--- Input for this task Enclosed Below ---

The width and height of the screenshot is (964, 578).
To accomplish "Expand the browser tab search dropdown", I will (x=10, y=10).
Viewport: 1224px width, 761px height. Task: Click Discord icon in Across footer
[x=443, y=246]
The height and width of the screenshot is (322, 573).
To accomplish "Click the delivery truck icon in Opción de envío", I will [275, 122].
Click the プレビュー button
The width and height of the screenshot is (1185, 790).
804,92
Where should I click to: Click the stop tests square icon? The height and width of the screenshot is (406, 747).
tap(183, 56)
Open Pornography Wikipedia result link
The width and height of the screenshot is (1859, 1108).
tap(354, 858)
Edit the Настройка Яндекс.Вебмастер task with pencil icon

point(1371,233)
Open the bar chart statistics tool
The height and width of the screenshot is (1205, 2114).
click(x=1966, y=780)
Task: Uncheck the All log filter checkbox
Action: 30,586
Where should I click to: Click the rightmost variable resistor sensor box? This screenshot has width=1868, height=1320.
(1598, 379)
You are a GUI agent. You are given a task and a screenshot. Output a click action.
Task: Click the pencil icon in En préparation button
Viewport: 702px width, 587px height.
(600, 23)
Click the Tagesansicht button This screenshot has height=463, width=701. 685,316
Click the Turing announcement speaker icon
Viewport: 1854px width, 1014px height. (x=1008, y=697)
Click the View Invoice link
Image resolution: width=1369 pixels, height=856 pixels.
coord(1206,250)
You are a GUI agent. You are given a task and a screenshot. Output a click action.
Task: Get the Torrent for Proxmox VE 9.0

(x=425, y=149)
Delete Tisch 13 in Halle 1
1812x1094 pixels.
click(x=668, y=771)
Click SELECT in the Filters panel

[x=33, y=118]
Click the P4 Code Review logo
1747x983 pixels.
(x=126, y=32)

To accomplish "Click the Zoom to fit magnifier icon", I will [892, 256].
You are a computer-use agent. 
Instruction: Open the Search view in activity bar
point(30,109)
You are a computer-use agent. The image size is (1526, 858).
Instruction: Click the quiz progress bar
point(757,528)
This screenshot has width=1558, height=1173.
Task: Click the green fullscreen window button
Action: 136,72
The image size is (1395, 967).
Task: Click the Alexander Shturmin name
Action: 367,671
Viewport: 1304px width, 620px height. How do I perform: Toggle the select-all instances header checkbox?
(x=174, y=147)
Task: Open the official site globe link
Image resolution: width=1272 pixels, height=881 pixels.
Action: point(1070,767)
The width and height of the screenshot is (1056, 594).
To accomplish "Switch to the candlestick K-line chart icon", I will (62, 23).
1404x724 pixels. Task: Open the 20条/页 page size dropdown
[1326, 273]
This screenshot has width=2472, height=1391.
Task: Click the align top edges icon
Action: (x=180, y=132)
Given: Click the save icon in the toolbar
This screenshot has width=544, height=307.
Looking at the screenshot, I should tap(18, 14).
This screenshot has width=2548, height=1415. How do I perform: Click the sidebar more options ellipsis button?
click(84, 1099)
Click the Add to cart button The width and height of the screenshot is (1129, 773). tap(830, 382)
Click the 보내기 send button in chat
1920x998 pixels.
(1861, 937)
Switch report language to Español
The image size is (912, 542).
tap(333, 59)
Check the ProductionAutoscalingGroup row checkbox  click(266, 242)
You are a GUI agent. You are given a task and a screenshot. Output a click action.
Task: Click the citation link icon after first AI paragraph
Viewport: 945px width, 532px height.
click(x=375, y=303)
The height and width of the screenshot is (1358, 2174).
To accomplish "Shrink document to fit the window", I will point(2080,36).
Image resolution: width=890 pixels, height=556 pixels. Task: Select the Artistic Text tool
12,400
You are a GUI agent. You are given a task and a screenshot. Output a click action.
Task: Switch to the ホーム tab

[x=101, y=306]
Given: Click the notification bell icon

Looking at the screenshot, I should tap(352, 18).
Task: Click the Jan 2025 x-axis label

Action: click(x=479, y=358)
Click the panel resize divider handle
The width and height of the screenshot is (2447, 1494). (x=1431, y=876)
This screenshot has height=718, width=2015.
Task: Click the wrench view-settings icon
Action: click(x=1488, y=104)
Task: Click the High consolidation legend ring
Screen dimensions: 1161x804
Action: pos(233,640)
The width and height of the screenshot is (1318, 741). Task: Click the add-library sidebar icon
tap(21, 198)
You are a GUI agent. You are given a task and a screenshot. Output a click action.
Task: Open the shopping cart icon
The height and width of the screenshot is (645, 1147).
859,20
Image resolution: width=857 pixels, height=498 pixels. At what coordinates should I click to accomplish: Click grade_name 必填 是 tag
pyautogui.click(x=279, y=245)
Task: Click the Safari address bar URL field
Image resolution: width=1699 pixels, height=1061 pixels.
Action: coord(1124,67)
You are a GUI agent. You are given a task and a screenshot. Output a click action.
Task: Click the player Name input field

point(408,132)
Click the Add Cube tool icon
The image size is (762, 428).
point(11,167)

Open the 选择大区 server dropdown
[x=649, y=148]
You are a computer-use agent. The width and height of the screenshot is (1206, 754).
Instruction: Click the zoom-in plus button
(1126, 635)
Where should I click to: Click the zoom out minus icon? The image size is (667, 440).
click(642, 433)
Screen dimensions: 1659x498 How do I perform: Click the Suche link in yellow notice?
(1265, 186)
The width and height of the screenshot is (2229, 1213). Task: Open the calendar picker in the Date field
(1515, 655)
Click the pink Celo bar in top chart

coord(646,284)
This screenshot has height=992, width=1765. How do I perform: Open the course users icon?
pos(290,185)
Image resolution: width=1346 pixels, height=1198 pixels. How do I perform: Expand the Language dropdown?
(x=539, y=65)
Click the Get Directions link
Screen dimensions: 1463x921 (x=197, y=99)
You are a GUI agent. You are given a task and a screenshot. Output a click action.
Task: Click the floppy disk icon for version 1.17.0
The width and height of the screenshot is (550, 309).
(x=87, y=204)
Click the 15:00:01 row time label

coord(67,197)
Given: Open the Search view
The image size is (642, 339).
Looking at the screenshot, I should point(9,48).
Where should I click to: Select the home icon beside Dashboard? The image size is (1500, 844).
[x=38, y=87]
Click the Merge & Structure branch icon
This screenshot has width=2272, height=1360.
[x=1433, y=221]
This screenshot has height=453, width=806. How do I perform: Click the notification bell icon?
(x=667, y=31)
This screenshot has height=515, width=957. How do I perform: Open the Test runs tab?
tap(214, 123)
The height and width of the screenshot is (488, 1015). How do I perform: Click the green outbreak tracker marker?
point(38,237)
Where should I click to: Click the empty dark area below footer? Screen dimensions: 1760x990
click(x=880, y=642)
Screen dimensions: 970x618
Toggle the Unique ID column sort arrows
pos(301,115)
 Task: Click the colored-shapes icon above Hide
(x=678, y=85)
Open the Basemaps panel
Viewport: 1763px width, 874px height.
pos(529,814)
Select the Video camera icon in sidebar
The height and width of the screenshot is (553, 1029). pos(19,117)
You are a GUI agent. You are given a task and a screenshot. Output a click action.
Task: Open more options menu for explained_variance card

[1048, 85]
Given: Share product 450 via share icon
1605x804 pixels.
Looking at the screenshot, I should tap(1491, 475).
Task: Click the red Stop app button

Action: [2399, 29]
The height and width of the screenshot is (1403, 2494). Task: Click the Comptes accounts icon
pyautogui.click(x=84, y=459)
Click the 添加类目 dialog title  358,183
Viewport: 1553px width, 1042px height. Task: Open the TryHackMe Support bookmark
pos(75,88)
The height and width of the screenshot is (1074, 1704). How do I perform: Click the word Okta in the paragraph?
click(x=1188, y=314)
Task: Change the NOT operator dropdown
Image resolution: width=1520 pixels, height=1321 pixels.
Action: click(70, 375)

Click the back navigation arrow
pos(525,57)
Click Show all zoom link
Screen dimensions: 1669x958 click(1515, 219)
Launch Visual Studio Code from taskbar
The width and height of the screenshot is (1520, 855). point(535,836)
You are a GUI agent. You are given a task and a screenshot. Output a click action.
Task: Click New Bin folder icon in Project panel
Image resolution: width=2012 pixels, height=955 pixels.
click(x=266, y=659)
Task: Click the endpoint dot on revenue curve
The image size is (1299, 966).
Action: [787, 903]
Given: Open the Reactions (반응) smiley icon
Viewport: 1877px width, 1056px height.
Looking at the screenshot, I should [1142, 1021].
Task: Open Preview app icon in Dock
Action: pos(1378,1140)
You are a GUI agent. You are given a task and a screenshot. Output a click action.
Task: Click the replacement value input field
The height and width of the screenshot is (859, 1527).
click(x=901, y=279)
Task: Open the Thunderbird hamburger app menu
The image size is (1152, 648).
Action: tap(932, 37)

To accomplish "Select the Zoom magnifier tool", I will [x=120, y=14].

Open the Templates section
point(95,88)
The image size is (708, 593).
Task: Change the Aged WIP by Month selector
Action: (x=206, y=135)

--- End of Enclosed Input for this task ---

**Exercise brief:**
Only the number of lines in the data that hold "computer" should be stated.

**Worked solution:**
3